Beim Sammeln kann es um die Vielfalt von Stücken gehen, ein gemeinsames Detail, um den finanziellen oder den emotionalen Wert, um das perfekte oder nicht perfekte Aussehen, um Farbe, um Gebrauch, um Seltenheit, um Geschichte, um Sentimentalität ... ich könnte so weitermachen.
Als Sammlerin von Steifftieren kann ich sagen, daß ein unbespieltes vintage Steifftier, möglicherweise sogar komplett mit Knopf, Schild und Fahne, die ja von Kinderhänden leicht abgerissen werden (keine Sicherheitsknöpfe damals), etwas ganz Besonderes hat. Ich frage mich immer wieder, wie das überhaupt sein kann. Hat es die letzten 50, 70, 100 Jahre oder mehr in einem Schrank verbracht, unberührt? Hat es in einer Blase gelebt (ich verwende absichtlich das Wort "gelebt", ihr werdet sehen warum)?
Ich würde lügen, wenn ich sagen würde, daß ich nicht weiß, wie atemberaubend ein altes "neues" Steifftier sein kann. Es gibt Sammler, die nur nach solchen suchen, und sie sind bereit, den Preis für die (oft) wenigen Auserwählten zu bezahlen.
Und dann gibt es noch die anderen.
Ich werde niemals den Flohmarkt vergessen, auf dem ich diesen kleinen Kerl fand.
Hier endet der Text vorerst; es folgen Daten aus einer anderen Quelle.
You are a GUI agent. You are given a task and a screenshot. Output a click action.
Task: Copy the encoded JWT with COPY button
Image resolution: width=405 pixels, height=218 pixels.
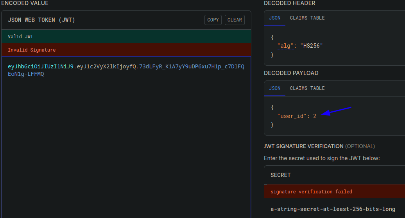point(213,20)
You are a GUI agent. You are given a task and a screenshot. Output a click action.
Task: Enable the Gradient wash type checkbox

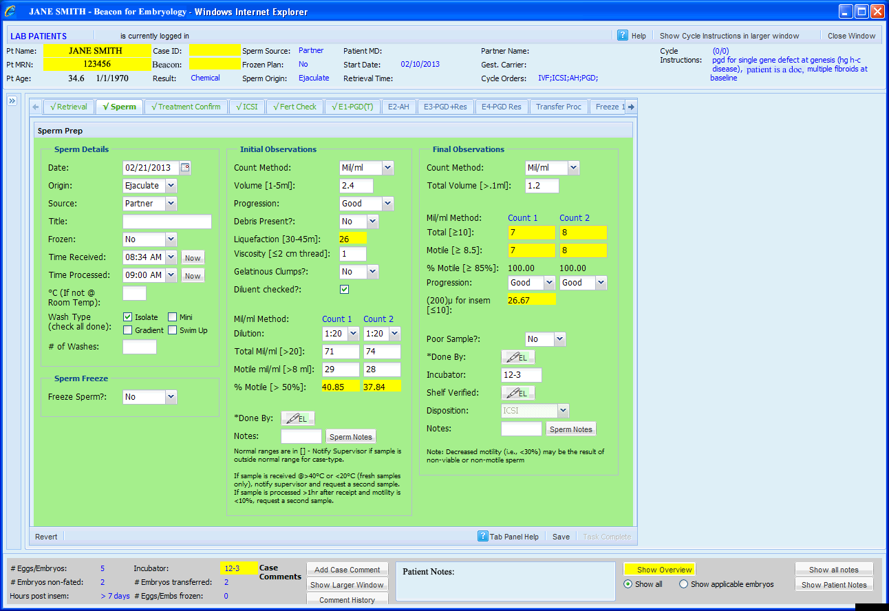click(127, 330)
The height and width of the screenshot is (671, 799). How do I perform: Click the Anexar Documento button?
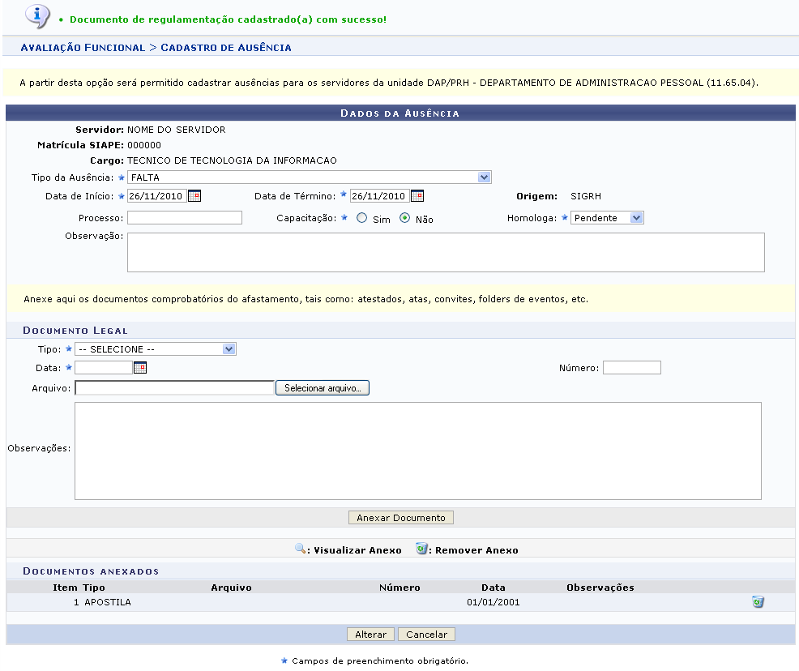[401, 518]
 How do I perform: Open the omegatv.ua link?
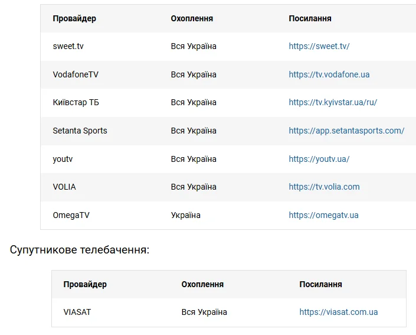point(323,215)
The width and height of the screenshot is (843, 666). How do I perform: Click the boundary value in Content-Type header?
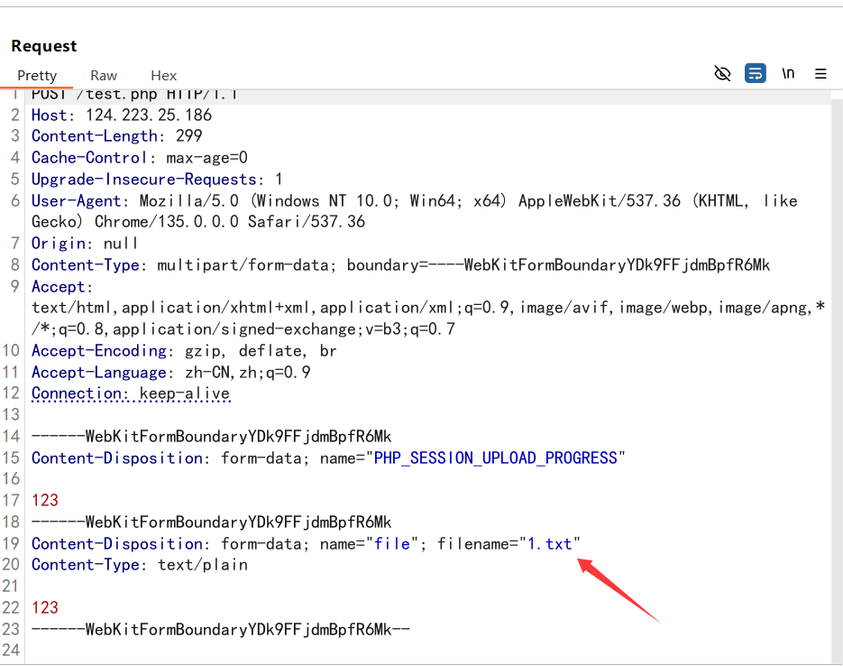click(x=617, y=264)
Ich lief hinüber zum Ex, um ihn an den Stand zu zerren und ihm mitzuteilen, daß ich mich verliebt hatte.
Nun versteht ihr ja vielleicht nicht, wie sich jemand in das offensichtliche Opfer eines Mottenangriffs verlieben kann, das auch noch schaukelige Gliedmaßen hat.
Vielleicht denkt ihr sogar, daß das ein bißchen eklig oder verstörend ist.
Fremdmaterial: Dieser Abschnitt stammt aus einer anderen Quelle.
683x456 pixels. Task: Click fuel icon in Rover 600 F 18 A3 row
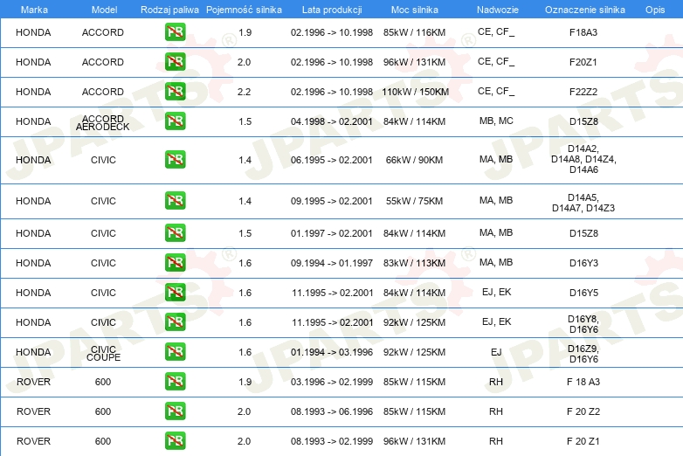[175, 381]
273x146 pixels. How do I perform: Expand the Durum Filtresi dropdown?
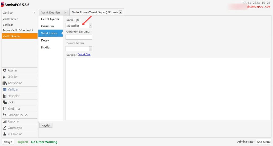coord(90,49)
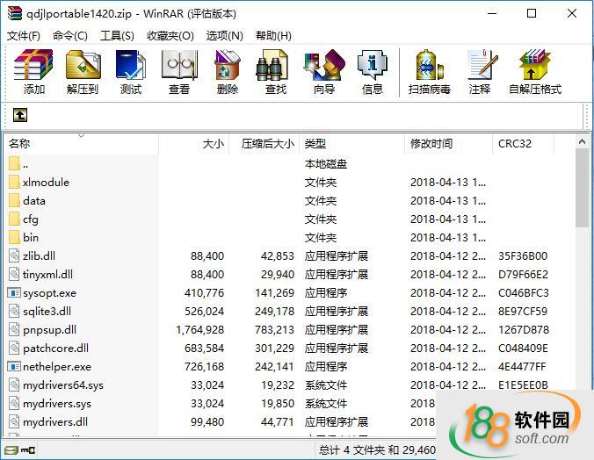594x460 pixels.
Task: Click the Extract To (解压到) icon
Action: pos(83,71)
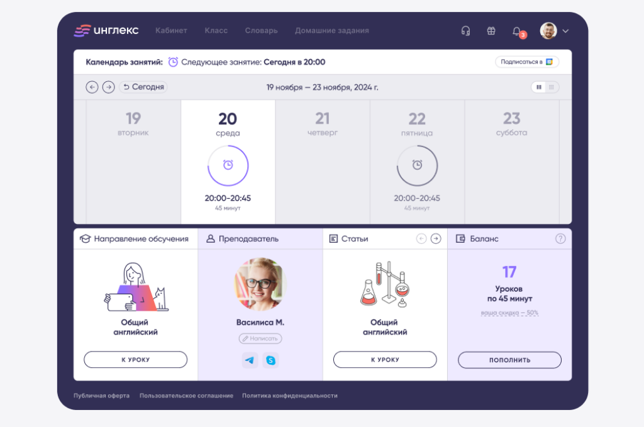Open the profile dropdown via the avatar chevron
Viewport: 644px width, 427px height.
tap(564, 30)
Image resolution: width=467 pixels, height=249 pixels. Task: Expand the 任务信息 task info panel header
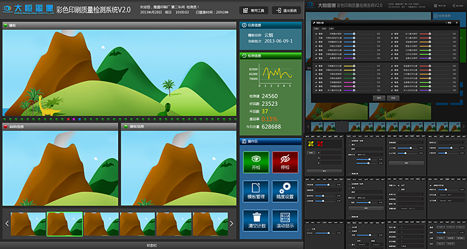pos(270,26)
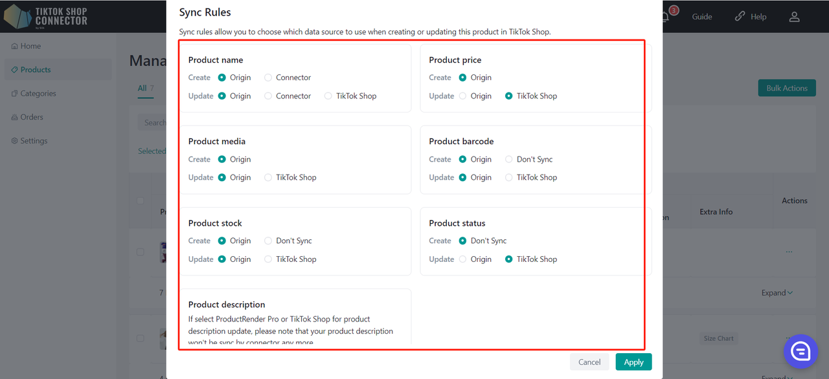Click the Home sidebar icon

(15, 47)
Ich aber sah einen 80 Jahre alten Freund (inzwischen über 100).
Ein Kind liebte ihn so sehr, daß er immer noch da war, obwohl er fast sein ganzes Fell verloren hatte, liebte ihn so sehr, daß sich jemand die Mühe machte, diesem kleinen Kerl neue Pfoten aus weißem Leder (inzwischen auch abgewetzt) zu geben, sehr sorgfältig und sicher aufgenäht.
Ich erinnere mich, wie nervös ich als Kind war, als mein eigener Teddy Löcher in seinem Pfotenfilz hatte, und ich meiner Mutter dabei zusah, wie sie neue Pfoten aus Stoff aufnähte.
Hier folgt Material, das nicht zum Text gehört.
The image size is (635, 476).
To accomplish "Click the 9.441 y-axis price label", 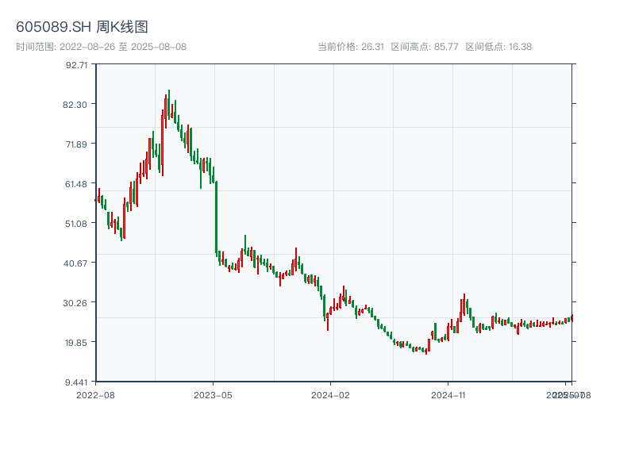I will click(x=77, y=382).
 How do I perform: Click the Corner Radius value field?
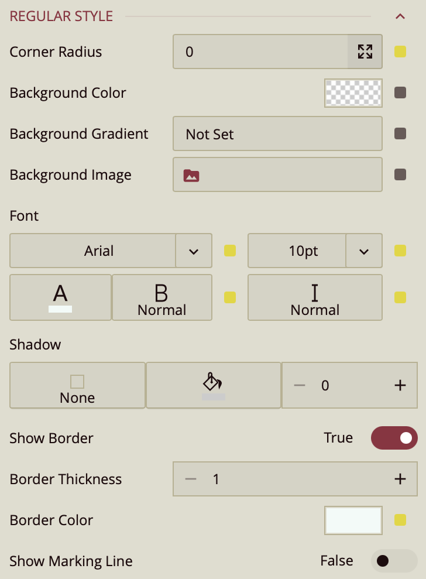tap(260, 52)
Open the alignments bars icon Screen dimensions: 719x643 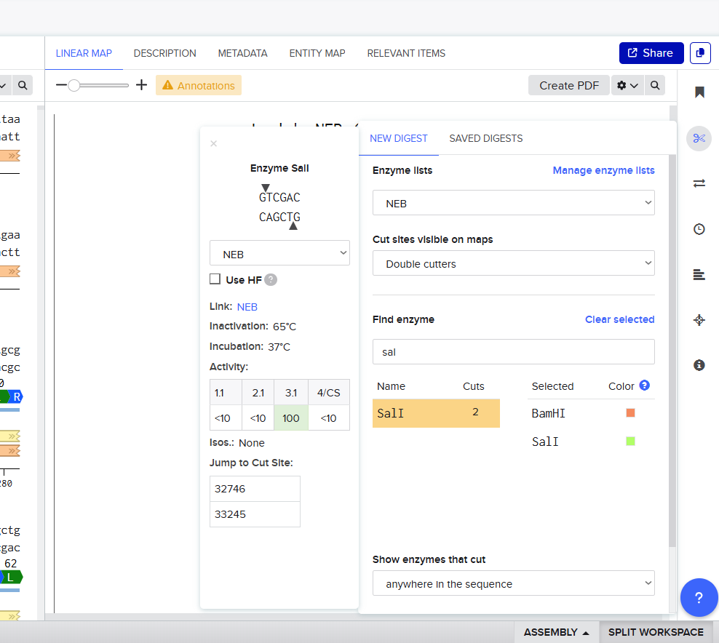point(699,274)
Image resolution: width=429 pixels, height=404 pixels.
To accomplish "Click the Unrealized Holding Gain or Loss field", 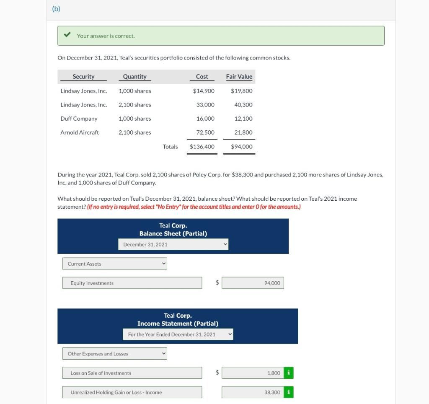I will click(x=132, y=392).
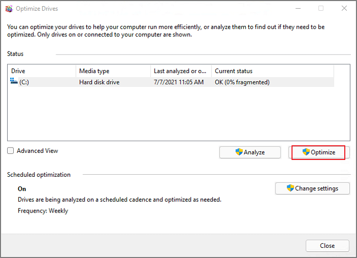The image size is (357, 258).
Task: Enable the Advanced View checkbox
Action: coord(11,151)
Das Kind gibt es wahrscheinlich nicht mehr, ihn aber schon, und oh die Geschichten, die er erzählen könnte! Vielleicht war er wie mein Teddy und sah zu, wie sein Kind erwachsen und alt wurde, bevor er auf einem Flohmarkt in Marin County landete, nur um dort von einem Paar Deutschen gefunden zu werden, die ihn zurückbrachten, nur 60 km von dort entfernt, wo er einst herkam.
Dem Samtkaninchen wird gesagt: "Wirklich ist nicht, wie du gemacht bist ... Es ist etwas, das dir passiert. Wenn dich ein Kind lange, lange Zeit liebt, nicht nur zum Spielen, sondern dich WIRKLICH liebt, dann wirst du Wirklich." ...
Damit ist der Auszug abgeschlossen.